Task brief – Every line below that holds the word "agent" must be listed.

-------- Source material

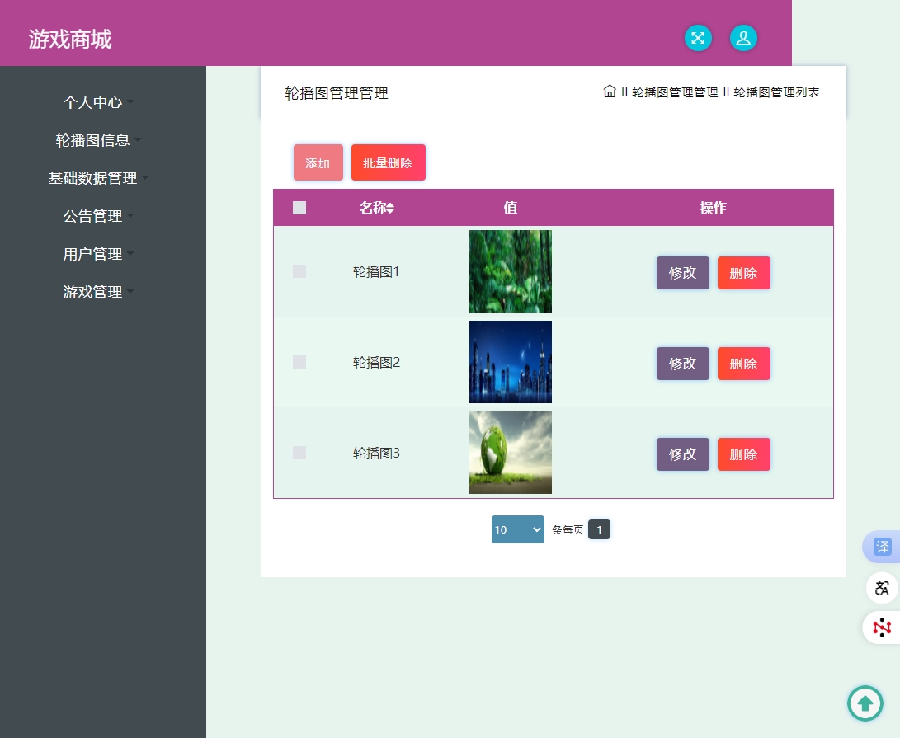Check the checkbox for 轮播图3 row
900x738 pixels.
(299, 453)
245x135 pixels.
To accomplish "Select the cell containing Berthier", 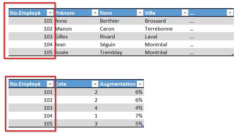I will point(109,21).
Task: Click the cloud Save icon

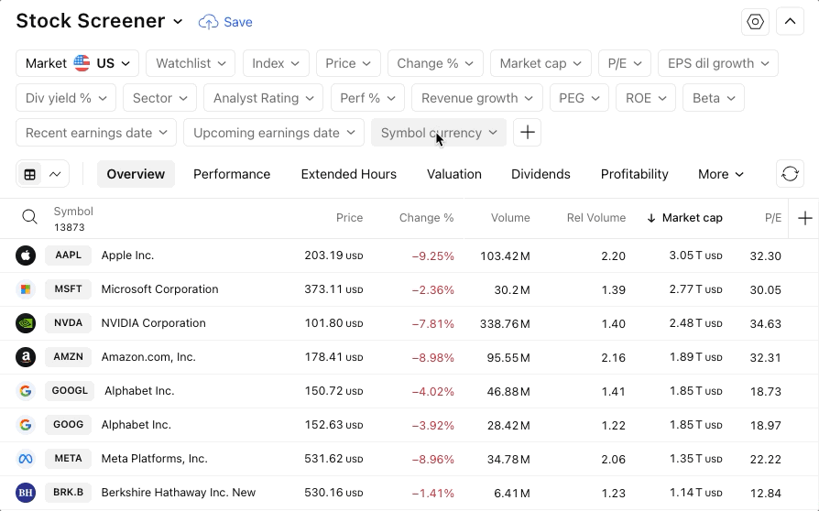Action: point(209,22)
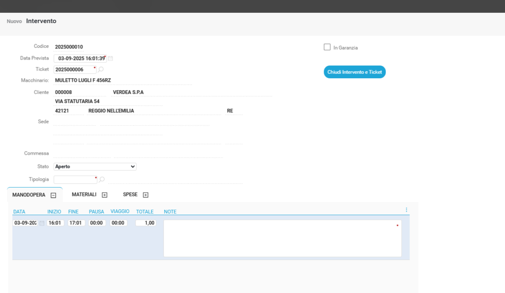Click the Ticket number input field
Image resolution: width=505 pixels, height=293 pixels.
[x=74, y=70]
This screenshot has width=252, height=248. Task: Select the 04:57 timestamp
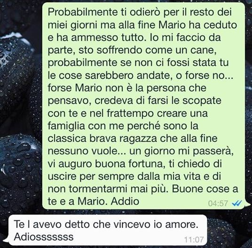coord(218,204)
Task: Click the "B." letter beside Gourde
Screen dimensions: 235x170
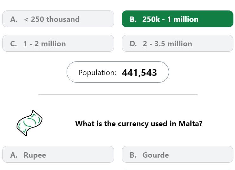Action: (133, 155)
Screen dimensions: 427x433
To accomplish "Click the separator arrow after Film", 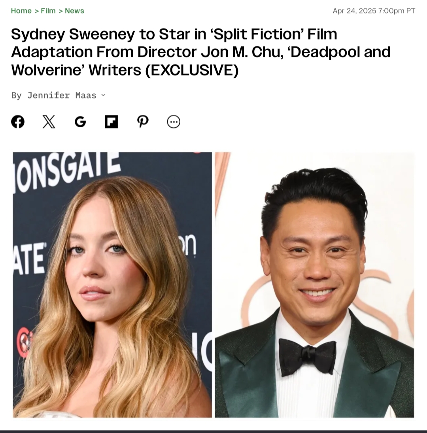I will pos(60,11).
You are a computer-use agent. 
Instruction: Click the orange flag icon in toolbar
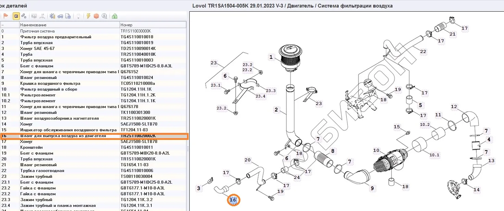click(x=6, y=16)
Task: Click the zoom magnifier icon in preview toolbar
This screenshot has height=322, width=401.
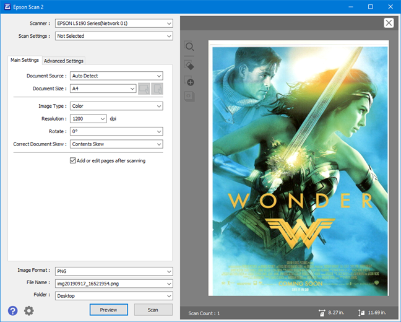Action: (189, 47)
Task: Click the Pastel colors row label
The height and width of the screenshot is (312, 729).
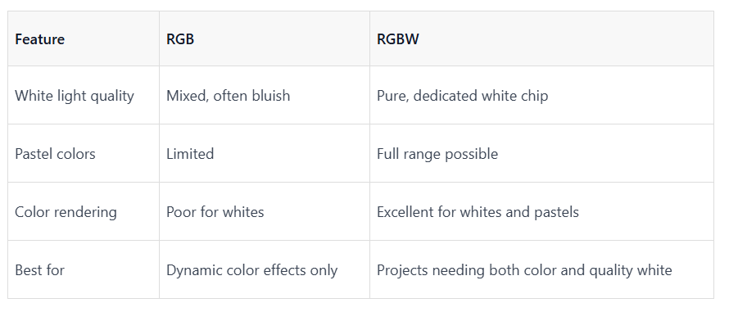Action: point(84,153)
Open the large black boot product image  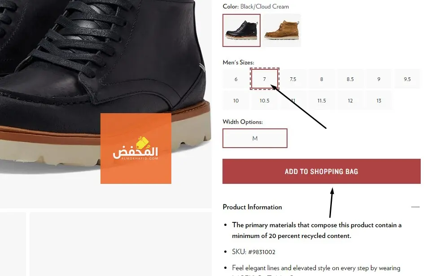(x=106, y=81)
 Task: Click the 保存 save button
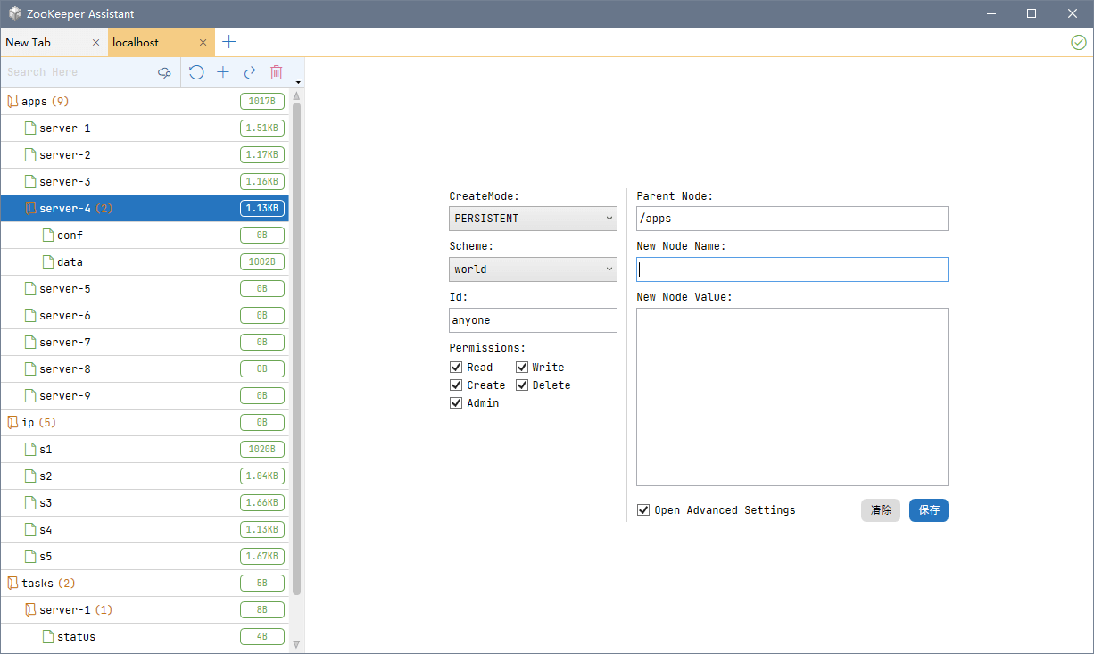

----------------
-------- Source material

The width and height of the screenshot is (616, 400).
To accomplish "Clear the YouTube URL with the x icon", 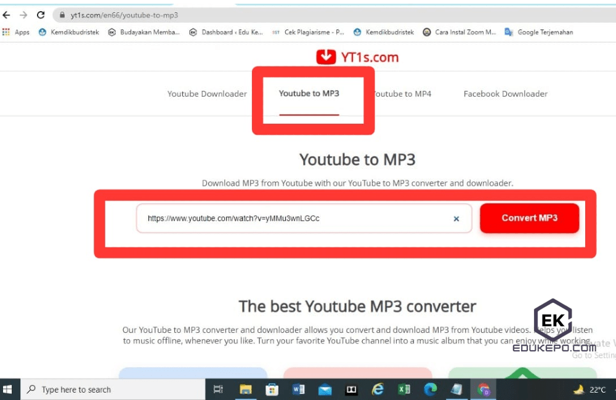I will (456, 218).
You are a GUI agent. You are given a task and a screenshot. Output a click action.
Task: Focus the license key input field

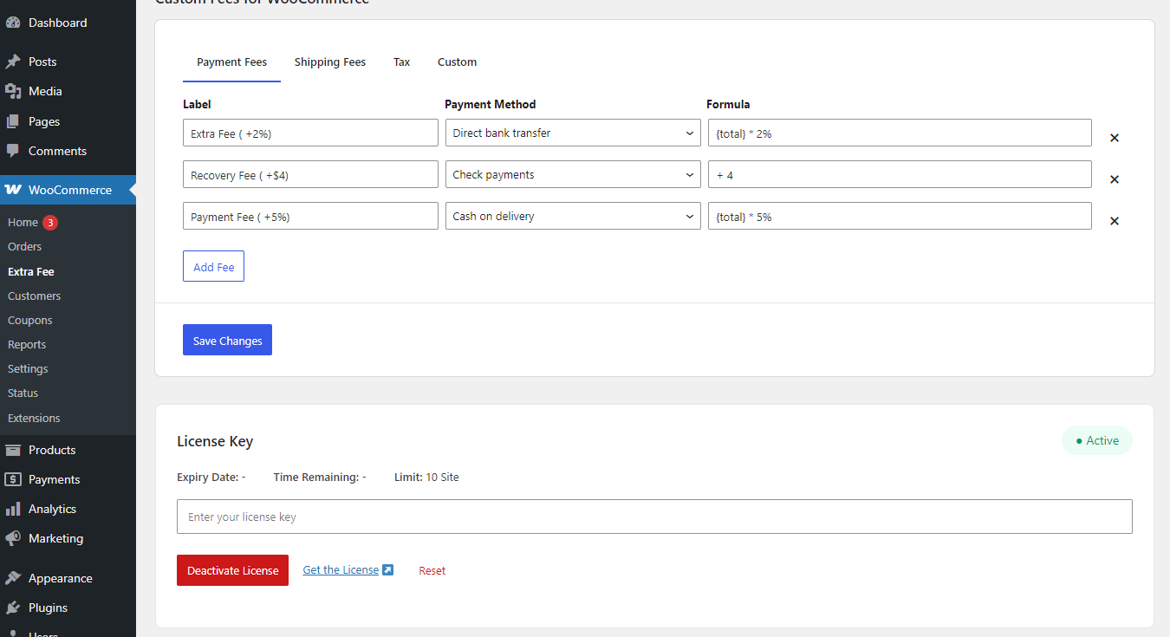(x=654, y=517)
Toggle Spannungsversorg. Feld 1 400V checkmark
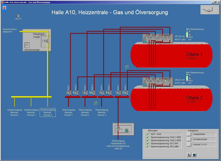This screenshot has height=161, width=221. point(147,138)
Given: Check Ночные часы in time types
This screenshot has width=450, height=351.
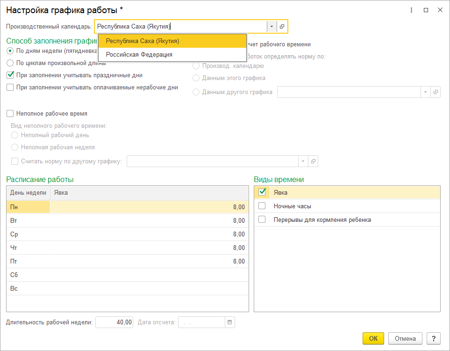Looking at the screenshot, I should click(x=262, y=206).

----------------

Solution –
You are a computer-use agent. 
You are a GUI agent. You are given a task and a screenshot. Output a click action.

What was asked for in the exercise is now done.